Violante came to his side. "A nephew of my grandfather’s was the last who tried to capture this castle. He never got across the lake. My grandfather bred predatory fish in it. They’re said to be larger than horses, and they crave human flesh. The lake guards this castle better than any army could. There were never many soldiers here, but my grandfather always made sure there were enough provisions to withstand a siege. Cattle were kept in the castle, and he had vegetables grown and fruit trees planted in several of the inner courtyards. All the same, so my mother told me, she had to eat fish more often than she liked."

Violante laughed, but Mo looked out over the dark water uneasily. It was as if, through the drifting swathes of mist, he saw all the dead soldiers who had tried to cross the Impregnable Bridge. The lake was like a copy of the Inkworld itself, both beautiful and terrible. Its surface was smooth as glass, but the edge of the bank was marshy, and swarms of buzzing insects, obviously unaffected by the wintry weather, hovered among reeds now white with rime. "Why did your grandfather live in such a remote place?"

"Because he was tired of human beings. Is that surprising?" Violante was still looking as captivated as if she couldn’t believe that at last her nearsighted eyes were seeing what she had only known through words before. So often it is words or pictures that first tell us what we long for.

"My mother’s chambers were in the tower on the left. My grandfather had the tower built when giants still came here." Violante’s voice sounded as if she were talking in her sleep. "At that time this lake was the only place outside the cities where you could be safe from them, because they couldn’t cross it. But they loved to look at their reflection in its waters, and that’s why it was also called the Giants’ Mirror. My mother was afraid of them. She used to hide under the bed when she heard their footsteps, but all the same she wondered how big they would be if they were standing right in front of her, not on the distant shore. Once, when she was about five years old and a giant and his child appeared on the bank, she wanted to run over to them.

But one of her nursemaids caught up with her where the bridge begins, and my grandfather had her shut up in the tower there for three days and nights, as a punishment." Violante pointed to a tower that rose like a needle among the others.

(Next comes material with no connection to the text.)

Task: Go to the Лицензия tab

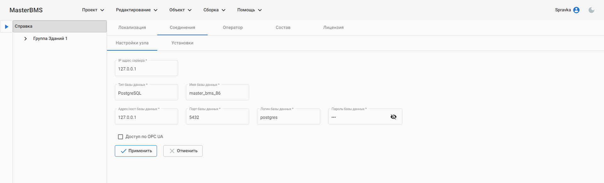Action: [333, 28]
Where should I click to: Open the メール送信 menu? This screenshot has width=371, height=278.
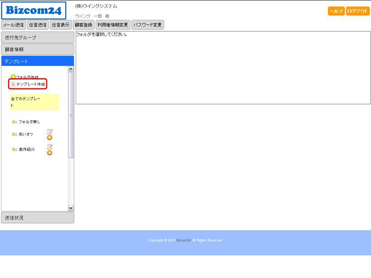14,25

"That tower was the only place in the castle that my mother didn’t like to talk about.

It had pictures of Night-Mares and lake monsters on its walls, of wolves and snakes and robbers attacking travelers. My grandfather had the pictures painted to show his daughters how dangerous the world beyond the lake was. The giants often used to take human beings — especially children— away as toys. Have you heard that?"